→ What you have to do: In the entries below, find the line with "1568x749 pixels. At" and the line with "This screenshot has width=654, height=681."; give again those lines and every line between them, exactly.

◆ ◆ ◆ ◆

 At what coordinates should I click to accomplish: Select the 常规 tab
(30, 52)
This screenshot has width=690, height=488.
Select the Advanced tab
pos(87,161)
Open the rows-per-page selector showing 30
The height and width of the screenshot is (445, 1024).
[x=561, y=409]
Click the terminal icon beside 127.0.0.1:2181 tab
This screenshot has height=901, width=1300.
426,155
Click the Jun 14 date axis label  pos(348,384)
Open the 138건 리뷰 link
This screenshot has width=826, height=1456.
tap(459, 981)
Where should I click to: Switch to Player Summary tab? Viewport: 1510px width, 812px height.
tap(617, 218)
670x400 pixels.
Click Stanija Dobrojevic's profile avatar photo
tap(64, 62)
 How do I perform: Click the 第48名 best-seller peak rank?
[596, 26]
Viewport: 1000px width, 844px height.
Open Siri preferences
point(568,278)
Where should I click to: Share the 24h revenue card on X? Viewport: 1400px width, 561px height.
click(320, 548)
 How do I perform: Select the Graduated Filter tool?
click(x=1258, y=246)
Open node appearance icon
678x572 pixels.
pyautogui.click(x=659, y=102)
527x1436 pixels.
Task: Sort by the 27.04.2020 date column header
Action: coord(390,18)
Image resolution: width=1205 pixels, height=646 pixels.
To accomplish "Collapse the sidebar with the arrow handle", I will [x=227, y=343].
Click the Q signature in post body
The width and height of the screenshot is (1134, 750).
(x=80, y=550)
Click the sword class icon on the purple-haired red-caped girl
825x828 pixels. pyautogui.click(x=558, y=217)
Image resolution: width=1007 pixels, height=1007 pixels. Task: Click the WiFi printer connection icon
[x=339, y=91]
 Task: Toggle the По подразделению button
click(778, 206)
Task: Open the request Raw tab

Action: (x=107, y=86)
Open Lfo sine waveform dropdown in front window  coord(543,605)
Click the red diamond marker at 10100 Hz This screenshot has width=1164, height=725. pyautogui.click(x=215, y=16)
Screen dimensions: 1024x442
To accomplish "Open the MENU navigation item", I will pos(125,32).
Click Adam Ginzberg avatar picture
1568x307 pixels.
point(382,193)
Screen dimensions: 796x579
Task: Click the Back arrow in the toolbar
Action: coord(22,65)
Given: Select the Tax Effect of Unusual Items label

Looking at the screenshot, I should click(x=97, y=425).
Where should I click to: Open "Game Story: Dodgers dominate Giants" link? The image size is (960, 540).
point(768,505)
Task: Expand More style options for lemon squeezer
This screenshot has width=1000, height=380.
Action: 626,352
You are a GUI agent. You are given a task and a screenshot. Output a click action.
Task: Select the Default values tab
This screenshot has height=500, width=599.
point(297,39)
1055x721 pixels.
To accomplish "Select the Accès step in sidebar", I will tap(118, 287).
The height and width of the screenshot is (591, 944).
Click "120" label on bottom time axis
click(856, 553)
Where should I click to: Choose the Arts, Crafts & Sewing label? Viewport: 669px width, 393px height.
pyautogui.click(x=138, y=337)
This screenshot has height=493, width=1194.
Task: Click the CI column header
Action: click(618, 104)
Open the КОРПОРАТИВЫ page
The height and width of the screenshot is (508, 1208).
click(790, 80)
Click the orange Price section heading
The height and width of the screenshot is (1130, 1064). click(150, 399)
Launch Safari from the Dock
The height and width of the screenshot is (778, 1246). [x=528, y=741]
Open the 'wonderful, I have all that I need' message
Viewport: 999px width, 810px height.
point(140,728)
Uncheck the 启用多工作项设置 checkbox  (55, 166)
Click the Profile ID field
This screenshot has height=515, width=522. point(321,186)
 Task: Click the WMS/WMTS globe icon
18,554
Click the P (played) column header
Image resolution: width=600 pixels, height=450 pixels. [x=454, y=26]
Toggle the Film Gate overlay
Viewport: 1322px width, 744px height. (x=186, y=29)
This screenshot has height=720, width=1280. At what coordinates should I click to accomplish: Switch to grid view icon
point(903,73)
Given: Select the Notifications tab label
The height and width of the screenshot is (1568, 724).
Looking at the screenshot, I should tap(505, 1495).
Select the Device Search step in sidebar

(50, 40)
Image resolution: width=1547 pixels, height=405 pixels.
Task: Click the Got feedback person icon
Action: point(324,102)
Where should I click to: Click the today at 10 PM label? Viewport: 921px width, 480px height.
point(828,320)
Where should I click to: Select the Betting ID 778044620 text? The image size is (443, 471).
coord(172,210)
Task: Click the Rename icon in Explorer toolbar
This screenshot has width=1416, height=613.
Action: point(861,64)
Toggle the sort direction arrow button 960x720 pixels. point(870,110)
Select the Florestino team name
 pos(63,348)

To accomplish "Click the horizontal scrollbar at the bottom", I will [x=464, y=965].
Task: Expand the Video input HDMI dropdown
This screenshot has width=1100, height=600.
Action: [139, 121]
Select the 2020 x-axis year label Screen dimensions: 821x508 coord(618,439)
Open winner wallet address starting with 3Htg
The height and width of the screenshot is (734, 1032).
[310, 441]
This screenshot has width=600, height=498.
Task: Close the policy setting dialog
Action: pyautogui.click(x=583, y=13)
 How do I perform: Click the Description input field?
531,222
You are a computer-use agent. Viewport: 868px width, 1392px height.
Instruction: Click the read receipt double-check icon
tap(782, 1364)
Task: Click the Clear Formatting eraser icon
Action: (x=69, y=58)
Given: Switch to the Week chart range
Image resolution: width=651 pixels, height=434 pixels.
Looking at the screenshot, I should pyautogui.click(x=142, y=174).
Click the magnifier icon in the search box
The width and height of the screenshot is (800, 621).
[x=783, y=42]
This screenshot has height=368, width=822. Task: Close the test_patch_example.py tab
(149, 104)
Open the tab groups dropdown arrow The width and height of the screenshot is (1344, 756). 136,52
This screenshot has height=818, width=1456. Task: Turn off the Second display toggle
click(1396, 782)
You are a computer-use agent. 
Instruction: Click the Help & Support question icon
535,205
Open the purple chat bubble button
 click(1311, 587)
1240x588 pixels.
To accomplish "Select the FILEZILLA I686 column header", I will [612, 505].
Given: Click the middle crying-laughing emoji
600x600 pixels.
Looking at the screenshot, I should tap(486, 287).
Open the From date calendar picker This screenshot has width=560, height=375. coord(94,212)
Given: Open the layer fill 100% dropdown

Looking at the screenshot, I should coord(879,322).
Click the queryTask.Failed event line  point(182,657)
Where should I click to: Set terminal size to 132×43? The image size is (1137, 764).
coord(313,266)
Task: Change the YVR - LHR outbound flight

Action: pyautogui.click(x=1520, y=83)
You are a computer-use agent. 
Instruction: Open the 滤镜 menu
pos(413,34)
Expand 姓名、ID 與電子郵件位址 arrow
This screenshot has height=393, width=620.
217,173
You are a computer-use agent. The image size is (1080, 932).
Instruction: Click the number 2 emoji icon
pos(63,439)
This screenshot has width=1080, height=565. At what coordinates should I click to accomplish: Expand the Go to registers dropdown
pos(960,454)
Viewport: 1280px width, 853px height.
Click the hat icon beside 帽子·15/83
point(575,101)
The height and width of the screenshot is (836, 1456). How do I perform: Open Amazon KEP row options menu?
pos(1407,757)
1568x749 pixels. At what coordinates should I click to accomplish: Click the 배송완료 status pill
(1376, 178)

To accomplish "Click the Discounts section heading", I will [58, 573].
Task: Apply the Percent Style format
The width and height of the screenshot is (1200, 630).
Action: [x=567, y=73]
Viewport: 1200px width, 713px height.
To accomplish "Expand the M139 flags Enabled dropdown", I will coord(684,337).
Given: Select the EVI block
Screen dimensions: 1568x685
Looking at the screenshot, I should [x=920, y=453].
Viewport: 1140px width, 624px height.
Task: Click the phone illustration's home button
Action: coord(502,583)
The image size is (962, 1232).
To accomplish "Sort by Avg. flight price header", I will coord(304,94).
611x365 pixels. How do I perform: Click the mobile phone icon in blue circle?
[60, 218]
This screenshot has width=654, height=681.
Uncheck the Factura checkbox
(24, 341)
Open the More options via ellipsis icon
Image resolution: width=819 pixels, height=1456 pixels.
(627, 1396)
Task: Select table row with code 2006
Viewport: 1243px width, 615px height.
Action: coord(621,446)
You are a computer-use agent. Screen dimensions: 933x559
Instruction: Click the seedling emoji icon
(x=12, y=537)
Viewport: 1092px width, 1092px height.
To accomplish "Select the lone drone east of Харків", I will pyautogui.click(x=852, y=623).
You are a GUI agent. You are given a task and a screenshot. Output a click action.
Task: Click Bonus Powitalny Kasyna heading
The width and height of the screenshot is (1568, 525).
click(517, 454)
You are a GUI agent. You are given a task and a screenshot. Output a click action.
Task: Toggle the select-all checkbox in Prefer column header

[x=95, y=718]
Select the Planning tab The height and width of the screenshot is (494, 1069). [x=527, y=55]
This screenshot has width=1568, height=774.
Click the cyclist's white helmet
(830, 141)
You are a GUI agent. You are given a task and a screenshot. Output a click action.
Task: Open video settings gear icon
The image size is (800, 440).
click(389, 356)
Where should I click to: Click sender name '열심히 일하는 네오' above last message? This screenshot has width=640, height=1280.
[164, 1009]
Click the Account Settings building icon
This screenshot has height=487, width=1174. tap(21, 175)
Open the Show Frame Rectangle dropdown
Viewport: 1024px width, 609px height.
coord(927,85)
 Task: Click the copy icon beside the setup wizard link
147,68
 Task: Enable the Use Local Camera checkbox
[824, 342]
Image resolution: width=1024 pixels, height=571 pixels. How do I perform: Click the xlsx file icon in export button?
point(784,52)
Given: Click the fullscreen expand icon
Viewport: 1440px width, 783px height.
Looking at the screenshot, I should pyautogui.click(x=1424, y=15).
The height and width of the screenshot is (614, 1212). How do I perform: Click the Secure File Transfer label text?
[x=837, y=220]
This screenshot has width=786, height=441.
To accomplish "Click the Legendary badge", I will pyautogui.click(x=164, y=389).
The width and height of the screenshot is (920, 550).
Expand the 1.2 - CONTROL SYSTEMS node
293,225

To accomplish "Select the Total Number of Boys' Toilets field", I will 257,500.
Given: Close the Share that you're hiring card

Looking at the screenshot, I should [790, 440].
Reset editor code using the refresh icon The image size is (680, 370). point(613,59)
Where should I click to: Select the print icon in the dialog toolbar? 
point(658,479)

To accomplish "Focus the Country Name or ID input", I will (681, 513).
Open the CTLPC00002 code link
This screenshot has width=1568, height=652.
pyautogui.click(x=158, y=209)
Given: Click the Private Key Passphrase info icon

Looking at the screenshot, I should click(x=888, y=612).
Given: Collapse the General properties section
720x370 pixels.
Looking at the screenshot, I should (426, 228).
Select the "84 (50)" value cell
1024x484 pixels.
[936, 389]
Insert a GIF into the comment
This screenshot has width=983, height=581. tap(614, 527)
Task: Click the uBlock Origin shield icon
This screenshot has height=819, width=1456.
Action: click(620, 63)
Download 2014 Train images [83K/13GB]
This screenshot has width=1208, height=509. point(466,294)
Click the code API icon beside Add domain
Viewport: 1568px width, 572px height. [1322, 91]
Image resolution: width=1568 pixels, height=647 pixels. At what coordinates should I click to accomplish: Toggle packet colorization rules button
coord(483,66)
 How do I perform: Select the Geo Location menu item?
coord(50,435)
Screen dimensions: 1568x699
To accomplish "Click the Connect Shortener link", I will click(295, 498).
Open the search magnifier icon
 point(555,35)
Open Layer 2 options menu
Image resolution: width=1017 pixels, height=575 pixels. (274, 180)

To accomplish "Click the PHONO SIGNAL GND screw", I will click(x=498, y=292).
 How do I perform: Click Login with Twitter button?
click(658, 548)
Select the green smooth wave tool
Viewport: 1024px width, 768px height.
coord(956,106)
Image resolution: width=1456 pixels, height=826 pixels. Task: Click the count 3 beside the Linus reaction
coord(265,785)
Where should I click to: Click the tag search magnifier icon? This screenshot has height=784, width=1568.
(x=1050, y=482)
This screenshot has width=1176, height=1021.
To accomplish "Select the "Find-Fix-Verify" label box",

◆ ◆ ◆ ◆

→ Answer space:
1568x749 pixels. At what coordinates should I click to accomplish: Click the 배송완료 status pill
(1376, 178)

To accomplish "Click the Discounts section heading", I will [58, 573].
Task: Apply the Percent Style format
The width and height of the screenshot is (1200, 630).
Action: [x=567, y=73]
Viewport: 1200px width, 713px height.
To accomplish "Expand the M139 flags Enabled dropdown", I will coord(684,337).
Given: Select the EVI block
Screen dimensions: 1568x685
Looking at the screenshot, I should [x=920, y=453].
Viewport: 1140px width, 624px height.
Task: Click the phone illustration's home button
Action: coord(502,583)
The image size is (962, 1232).
To accomplish "Sort by Avg. flight price header", I will coord(304,94).
611x365 pixels. How do I perform: Click the mobile phone icon in blue circle?
[60, 218]
This screenshot has width=654, height=681.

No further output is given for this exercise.